Mortgage Rates Dropping? What You Need to Know
Rates fell low enough during this time to hit just under 6.30% for 30-year fixed-rate mortgages. Whether you seek an FHA mortgage, a conventional loan, or other options, conditions seem right for a housing market recovery. At least for now.
If this decline continues, we could see mortgage loan rates flirting with the 5% range, but whether the numbers actually reach the sub-6% range remains to be seen.
But falling rates don’t mean much to the borrower who isn’t ready to apply, get approved, make a down payment, etc. Until you are ready to make the jump from renter to homeowner, mortgage loan interest rates are purely hypothetical. Do you know why?
Mortgage Loan Rates and Credit Scores
That’s the totally obvious part of the advice you’ll read online about home loans and buying real estate. What may not be so obvious, especially to a first-time home buyer, is the fact that your mortgage loan interest rate is determined by multiple factors--not just the advertised going rate.

» Given data:
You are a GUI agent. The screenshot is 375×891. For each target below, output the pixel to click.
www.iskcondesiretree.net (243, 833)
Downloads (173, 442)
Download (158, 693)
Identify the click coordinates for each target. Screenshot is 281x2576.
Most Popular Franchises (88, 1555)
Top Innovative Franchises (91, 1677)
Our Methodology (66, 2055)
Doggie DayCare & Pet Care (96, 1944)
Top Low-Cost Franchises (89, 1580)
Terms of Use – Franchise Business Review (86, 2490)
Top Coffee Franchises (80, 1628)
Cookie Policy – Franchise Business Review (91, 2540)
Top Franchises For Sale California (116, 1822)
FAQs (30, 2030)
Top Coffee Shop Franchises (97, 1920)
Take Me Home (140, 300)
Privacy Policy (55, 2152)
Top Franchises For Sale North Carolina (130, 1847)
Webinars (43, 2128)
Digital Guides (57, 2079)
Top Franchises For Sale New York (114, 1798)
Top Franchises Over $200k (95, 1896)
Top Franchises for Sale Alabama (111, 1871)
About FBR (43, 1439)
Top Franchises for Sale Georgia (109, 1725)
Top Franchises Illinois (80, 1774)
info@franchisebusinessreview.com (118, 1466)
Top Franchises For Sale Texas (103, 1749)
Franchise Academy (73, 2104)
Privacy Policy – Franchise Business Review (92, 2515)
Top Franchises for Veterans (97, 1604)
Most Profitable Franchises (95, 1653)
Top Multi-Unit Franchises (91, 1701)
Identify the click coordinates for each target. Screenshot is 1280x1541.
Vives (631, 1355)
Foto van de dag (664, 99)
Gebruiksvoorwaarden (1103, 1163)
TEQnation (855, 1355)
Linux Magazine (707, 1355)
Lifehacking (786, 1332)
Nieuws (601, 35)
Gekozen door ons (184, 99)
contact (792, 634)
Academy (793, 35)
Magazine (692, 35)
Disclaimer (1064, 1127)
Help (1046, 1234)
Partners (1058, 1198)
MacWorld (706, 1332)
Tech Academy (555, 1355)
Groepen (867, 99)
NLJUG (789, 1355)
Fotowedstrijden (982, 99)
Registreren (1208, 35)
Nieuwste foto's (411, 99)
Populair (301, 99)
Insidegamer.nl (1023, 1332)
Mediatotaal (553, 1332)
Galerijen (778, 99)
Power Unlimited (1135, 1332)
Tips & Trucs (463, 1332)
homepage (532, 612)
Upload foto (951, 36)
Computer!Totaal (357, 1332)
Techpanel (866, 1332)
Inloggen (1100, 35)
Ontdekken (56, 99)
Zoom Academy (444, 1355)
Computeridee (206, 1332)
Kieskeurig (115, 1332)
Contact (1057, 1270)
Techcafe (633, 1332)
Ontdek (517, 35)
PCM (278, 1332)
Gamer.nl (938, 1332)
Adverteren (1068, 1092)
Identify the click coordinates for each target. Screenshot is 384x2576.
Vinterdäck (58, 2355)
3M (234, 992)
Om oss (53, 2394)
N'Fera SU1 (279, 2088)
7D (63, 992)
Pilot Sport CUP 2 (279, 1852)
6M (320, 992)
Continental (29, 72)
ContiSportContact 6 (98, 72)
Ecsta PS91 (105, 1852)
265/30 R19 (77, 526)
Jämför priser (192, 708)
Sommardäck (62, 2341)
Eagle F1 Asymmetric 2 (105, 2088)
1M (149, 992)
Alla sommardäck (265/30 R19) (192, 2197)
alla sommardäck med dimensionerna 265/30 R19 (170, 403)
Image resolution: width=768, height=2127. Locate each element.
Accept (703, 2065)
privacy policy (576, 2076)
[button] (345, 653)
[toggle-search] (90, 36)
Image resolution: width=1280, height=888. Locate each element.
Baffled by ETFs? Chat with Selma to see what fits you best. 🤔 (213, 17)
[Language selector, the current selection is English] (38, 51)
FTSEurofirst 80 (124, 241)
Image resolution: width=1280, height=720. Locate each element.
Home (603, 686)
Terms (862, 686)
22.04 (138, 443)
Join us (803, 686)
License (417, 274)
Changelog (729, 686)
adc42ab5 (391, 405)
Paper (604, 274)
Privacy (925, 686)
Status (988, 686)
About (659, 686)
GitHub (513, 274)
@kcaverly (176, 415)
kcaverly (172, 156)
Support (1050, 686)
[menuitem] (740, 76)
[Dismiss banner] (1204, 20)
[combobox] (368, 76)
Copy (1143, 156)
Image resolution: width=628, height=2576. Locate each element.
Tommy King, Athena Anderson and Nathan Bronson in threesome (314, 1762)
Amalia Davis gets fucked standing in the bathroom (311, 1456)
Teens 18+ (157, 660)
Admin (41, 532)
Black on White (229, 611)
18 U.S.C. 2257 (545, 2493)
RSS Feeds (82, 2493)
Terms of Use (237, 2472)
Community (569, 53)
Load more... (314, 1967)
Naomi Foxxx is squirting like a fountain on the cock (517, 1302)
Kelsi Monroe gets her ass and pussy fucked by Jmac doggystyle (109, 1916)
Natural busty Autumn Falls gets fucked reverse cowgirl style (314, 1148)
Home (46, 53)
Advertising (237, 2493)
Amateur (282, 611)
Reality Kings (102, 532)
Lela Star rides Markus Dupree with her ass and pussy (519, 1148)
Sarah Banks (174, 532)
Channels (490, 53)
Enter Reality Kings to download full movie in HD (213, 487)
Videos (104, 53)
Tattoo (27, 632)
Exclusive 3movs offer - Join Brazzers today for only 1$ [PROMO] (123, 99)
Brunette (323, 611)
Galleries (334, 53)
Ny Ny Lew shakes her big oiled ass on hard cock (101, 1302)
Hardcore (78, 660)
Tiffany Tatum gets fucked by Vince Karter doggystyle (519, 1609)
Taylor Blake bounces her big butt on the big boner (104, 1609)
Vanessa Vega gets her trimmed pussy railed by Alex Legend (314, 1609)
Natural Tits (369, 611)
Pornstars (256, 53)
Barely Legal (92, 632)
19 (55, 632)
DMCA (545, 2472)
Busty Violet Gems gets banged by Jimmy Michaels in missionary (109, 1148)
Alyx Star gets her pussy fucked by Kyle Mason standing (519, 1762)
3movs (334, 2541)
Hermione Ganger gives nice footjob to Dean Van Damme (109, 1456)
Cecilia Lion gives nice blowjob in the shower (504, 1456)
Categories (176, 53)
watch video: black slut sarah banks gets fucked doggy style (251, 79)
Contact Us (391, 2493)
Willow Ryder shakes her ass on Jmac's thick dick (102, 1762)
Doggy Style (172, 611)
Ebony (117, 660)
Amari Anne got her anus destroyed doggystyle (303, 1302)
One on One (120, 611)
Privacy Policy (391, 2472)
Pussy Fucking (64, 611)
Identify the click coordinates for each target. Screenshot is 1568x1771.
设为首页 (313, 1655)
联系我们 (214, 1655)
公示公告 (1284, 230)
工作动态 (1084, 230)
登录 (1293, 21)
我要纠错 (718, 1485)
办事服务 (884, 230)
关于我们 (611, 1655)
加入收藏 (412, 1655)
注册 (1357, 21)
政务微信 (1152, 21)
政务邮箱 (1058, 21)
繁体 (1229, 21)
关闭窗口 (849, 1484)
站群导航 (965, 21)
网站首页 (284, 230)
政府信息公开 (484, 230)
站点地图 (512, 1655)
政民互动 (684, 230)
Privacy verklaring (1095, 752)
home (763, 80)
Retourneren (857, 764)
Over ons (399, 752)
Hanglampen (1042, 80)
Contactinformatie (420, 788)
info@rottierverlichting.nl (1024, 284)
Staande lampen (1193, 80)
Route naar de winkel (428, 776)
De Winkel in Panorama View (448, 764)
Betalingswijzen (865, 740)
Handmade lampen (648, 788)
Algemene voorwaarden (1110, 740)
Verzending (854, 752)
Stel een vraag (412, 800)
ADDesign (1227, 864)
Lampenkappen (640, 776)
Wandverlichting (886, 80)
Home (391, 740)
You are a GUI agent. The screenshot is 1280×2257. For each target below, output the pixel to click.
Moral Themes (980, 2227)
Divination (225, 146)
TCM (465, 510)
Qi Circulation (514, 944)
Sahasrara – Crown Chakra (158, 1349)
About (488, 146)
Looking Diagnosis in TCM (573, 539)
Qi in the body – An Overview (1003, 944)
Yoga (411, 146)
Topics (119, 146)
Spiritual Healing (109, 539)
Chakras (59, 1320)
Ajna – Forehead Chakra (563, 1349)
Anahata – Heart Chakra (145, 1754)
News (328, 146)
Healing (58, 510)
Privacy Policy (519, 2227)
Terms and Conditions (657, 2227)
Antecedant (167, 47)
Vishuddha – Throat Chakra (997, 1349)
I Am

» Exercise:
Rewrite the passage of the mortgage rates text starting at "But falling rates" and ending at "you know why?", with "renter" replaced by "tenant".

» Written solution:
But falling rates don’t mean much to the borrower who isn’t ready to apply, get approved, make a down payment, etc. Until you are ready to make the jump from tenant to homeowner, mortgage loan interest rates are purely hypothetical. Do you know why?